▶ _Records_:

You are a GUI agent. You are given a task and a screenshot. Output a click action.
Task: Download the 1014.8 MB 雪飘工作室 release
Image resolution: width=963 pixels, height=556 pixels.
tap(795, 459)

---

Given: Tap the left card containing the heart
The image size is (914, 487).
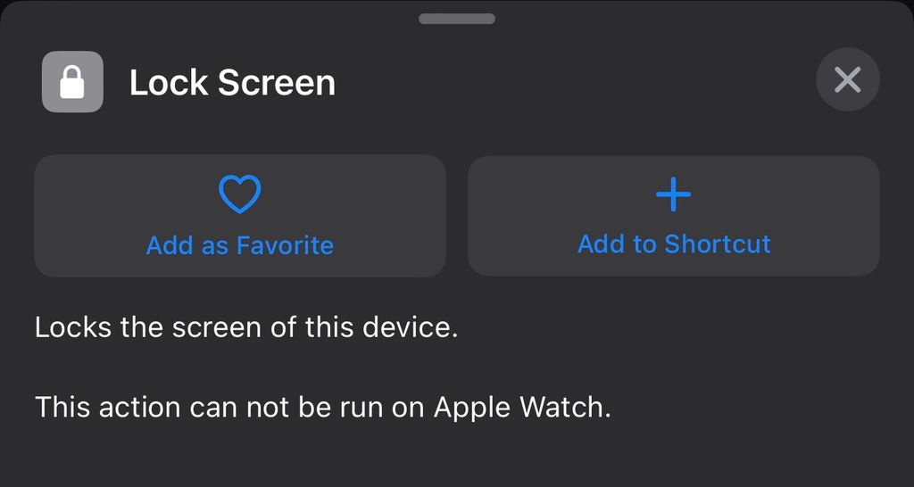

▶ _Problem description_: Output the data lines starting at the line that contains "You are a GUI" and ending at the line that contains "tap(795, 459)" as a Markdown table with the columns Row and Line, leaving out any blank lines.

▶ _Task result_:
| Row | Line |
|---|---|
| 1 | You are a GUI agent. You are given a task and a screenshot. Output a click action. |
| 2 | Task: Download the 1014.8 MB 雪飘工作室 release |
| 3 | Image resolution: width=963 pixels, height=556 pixels. |
| 4 | tap(795, 459) |